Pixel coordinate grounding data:
----

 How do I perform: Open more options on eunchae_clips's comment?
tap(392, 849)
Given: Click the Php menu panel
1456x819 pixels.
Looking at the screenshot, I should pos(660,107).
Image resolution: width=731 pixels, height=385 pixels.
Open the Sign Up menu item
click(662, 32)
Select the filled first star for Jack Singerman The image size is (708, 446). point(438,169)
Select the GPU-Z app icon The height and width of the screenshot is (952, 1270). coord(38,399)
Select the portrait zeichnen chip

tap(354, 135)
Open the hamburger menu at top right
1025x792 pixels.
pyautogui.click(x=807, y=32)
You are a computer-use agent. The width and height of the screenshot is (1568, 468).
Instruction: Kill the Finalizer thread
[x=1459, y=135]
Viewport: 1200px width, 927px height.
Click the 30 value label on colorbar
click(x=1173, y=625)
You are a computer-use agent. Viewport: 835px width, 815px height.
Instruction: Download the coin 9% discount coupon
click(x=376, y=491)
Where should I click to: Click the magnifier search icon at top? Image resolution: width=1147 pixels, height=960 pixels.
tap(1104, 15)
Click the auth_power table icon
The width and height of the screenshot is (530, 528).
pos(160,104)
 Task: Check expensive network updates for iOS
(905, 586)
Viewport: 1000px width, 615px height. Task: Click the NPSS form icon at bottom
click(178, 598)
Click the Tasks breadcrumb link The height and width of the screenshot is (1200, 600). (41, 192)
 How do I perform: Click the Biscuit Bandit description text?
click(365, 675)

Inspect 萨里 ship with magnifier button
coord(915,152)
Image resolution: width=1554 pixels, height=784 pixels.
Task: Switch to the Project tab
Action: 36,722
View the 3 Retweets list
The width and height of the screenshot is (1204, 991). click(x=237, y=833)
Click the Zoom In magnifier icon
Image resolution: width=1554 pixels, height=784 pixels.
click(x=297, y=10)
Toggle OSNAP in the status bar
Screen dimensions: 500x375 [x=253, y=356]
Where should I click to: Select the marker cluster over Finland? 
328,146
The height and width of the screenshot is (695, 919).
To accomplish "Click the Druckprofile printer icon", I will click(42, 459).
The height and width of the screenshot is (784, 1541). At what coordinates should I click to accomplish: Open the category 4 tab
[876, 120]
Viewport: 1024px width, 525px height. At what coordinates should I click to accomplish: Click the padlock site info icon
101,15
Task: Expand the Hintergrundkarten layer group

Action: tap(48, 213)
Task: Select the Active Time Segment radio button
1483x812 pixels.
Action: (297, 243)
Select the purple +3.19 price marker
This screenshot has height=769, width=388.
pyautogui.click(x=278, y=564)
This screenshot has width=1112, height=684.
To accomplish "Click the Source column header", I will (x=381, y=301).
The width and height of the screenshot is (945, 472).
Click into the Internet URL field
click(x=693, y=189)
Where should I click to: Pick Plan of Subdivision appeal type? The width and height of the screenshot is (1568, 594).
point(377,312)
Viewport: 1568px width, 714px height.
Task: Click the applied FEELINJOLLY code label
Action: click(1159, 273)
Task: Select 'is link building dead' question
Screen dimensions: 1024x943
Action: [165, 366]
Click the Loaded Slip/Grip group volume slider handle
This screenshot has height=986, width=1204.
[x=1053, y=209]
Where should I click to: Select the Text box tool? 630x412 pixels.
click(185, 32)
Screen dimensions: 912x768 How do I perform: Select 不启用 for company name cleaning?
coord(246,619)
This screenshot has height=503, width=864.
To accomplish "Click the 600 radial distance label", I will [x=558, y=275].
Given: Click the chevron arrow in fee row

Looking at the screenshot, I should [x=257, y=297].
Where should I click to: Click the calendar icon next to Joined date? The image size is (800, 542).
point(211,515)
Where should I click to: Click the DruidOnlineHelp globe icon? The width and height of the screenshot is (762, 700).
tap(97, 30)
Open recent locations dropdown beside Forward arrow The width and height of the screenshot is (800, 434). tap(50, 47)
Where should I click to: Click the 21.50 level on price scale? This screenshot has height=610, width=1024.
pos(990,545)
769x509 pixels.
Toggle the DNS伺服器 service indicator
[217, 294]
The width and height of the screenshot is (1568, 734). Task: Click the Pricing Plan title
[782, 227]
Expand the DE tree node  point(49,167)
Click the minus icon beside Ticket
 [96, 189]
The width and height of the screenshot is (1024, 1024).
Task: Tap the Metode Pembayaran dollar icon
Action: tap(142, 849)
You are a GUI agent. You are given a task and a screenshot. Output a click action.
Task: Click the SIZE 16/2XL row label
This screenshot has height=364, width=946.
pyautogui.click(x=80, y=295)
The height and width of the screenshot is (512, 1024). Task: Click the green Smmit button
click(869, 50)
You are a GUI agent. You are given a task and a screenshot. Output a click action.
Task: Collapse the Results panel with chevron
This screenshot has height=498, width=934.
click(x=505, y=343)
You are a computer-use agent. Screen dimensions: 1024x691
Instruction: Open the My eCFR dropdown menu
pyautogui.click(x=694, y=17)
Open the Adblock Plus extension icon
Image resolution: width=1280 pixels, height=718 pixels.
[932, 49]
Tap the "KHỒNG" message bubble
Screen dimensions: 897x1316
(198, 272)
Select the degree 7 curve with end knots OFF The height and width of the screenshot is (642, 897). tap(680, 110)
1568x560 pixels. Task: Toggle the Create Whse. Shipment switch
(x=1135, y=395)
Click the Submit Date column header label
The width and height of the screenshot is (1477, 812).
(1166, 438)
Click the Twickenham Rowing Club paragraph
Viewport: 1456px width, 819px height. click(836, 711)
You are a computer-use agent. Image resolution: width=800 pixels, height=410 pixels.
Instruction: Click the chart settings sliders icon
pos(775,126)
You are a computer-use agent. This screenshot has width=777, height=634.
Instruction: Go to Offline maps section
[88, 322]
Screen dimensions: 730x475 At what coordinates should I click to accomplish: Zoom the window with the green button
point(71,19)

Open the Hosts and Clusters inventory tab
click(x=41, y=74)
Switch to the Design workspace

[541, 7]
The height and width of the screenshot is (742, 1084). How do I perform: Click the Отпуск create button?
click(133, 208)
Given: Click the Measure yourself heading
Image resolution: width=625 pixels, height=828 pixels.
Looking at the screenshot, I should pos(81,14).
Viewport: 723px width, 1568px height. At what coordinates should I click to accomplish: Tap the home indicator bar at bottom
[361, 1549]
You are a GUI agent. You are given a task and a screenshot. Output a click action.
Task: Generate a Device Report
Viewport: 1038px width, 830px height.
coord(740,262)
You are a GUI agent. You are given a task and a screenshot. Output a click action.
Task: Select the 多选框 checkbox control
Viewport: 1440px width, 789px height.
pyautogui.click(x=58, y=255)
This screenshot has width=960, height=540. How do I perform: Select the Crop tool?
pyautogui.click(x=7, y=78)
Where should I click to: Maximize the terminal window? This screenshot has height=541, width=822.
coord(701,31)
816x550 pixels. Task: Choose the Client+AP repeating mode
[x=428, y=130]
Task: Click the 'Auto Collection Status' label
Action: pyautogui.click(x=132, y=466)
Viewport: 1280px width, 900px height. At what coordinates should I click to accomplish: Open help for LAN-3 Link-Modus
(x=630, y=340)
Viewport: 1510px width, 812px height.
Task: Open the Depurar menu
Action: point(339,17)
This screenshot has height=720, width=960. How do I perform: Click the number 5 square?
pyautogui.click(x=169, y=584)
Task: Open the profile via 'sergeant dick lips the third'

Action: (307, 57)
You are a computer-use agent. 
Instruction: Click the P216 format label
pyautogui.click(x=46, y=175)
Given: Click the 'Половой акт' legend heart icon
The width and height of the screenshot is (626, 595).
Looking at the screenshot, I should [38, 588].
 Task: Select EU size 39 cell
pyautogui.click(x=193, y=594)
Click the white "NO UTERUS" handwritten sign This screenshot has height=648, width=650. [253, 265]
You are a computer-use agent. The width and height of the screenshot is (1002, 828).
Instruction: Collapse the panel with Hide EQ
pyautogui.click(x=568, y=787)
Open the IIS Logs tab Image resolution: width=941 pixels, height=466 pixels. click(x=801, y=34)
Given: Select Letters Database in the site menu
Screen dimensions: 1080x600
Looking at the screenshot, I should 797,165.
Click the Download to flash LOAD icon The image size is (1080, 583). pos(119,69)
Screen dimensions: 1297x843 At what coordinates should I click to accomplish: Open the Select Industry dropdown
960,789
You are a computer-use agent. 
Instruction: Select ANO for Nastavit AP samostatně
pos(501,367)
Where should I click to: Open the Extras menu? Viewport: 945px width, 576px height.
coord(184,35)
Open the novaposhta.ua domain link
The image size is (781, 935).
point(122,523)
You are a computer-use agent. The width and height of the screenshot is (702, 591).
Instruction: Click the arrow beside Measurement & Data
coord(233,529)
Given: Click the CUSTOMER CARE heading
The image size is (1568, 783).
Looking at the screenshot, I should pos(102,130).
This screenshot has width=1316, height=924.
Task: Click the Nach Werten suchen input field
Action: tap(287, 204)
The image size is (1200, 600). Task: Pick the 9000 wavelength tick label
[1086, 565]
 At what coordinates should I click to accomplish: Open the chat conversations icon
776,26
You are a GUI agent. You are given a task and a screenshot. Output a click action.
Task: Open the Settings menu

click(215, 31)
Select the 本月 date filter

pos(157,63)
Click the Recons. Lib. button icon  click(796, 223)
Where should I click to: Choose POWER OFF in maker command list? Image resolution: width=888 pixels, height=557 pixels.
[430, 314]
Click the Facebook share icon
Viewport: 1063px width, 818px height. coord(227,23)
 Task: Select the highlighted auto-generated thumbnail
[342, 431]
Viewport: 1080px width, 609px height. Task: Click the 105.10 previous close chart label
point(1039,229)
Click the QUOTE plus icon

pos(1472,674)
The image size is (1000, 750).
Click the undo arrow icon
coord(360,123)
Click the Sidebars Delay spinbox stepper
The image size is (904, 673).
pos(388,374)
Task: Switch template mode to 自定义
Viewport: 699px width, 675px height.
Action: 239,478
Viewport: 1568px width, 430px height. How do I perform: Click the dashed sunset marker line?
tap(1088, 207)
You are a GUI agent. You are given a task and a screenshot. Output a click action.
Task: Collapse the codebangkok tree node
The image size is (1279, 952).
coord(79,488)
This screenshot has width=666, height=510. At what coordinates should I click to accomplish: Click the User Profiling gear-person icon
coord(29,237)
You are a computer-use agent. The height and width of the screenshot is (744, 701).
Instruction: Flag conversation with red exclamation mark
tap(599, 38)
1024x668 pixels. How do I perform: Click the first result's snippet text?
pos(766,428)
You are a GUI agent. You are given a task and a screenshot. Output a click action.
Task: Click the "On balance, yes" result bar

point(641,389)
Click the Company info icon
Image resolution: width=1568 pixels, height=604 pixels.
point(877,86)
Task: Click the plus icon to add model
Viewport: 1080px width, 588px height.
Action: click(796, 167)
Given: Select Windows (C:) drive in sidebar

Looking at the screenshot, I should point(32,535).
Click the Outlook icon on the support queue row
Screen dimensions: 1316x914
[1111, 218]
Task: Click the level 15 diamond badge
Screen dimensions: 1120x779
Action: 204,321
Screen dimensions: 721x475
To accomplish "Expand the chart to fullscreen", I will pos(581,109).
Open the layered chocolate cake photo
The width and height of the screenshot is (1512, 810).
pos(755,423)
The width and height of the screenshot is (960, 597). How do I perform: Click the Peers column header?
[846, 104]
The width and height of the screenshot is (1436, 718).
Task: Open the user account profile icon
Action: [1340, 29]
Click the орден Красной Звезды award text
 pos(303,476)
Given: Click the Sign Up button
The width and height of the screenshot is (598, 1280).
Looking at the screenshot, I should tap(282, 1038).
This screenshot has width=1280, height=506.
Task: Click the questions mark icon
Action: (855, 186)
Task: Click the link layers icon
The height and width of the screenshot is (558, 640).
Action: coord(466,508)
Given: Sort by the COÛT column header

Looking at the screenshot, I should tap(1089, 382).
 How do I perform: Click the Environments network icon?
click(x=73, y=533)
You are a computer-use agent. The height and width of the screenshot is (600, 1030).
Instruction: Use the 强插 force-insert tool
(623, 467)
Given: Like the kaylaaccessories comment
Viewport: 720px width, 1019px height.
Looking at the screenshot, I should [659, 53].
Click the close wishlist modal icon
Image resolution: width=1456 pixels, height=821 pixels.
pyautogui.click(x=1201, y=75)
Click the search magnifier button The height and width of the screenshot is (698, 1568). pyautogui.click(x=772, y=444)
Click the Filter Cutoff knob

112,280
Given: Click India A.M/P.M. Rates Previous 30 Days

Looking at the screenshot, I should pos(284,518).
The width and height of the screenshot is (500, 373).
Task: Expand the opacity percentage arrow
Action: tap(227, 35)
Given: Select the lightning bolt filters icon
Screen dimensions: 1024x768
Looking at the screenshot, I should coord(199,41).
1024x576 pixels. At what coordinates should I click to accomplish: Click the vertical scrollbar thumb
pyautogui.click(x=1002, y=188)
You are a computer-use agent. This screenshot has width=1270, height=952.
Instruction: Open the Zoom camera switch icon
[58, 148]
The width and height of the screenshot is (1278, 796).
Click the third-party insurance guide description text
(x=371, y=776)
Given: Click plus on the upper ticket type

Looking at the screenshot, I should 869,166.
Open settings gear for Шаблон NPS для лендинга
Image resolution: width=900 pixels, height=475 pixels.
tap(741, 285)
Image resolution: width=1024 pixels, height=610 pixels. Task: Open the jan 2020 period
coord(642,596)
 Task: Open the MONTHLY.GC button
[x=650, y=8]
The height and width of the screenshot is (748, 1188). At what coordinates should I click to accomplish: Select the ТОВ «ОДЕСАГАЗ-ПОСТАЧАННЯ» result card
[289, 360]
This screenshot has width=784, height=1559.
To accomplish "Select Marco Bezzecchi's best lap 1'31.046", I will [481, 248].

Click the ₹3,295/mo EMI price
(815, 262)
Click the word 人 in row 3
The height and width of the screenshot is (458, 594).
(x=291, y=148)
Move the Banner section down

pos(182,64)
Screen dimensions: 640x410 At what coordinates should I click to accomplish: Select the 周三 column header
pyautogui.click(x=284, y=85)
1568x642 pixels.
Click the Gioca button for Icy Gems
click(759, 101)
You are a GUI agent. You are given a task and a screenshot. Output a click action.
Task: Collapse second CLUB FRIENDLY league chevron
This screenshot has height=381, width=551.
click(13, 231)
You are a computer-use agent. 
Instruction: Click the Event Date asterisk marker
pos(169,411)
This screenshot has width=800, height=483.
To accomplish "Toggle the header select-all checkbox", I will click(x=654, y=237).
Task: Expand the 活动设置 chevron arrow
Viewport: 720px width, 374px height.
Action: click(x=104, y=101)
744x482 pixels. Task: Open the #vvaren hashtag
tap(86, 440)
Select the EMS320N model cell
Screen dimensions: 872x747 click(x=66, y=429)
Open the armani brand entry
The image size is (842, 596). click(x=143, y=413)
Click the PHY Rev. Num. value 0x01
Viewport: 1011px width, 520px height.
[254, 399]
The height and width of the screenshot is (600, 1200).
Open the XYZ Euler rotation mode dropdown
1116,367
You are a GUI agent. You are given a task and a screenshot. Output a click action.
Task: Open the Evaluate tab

----

## What the task asks
Looking back over the data above, restate word for word the lines that begin at the line with "Task: Click the plus icon to add model" and end at the line with "Given: Select the lightning bolt filters icon", inclusive.

## Answer area
Task: Click the plus icon to add model
Viewport: 1080px width, 588px height.
Action: click(796, 167)
Given: Select Windows (C:) drive in sidebar

Looking at the screenshot, I should point(32,535).
Click the Outlook icon on the support queue row
Screen dimensions: 1316x914
[1111, 218]
Task: Click the level 15 diamond badge
Screen dimensions: 1120x779
Action: 204,321
Screen dimensions: 721x475
To accomplish "Expand the chart to fullscreen", I will pos(581,109).
Open the layered chocolate cake photo
The width and height of the screenshot is (1512, 810).
pos(755,423)
The width and height of the screenshot is (960, 597). How do I perform: Click the Peers column header?
[846, 104]
The width and height of the screenshot is (1436, 718).
Task: Open the user account profile icon
Action: [1340, 29]
Click the орден Красной Звезды award text
 pos(303,476)
Given: Click the Sign Up button
The width and height of the screenshot is (598, 1280).
Looking at the screenshot, I should tap(282, 1038).
This screenshot has width=1280, height=506.
Task: Click the questions mark icon
Action: (855, 186)
Task: Click the link layers icon
The height and width of the screenshot is (558, 640).
Action: coord(466,508)
Given: Sort by the COÛT column header

Looking at the screenshot, I should tap(1089, 382).
 How do I perform: Click the Environments network icon?
click(x=73, y=533)
You are a computer-use agent. The height and width of the screenshot is (600, 1030).
Instruction: Use the 强插 force-insert tool
(623, 467)
Given: Like the kaylaaccessories comment
Viewport: 720px width, 1019px height.
Looking at the screenshot, I should [659, 53].
Click the close wishlist modal icon
Image resolution: width=1456 pixels, height=821 pixels.
pyautogui.click(x=1201, y=75)
Click the search magnifier button The height and width of the screenshot is (698, 1568). pyautogui.click(x=772, y=444)
Click the Filter Cutoff knob

112,280
Given: Click India A.M/P.M. Rates Previous 30 Days

Looking at the screenshot, I should pos(284,518).
The width and height of the screenshot is (500, 373).
Task: Expand the opacity percentage arrow
Action: tap(227, 35)
Given: Select the lightning bolt filters icon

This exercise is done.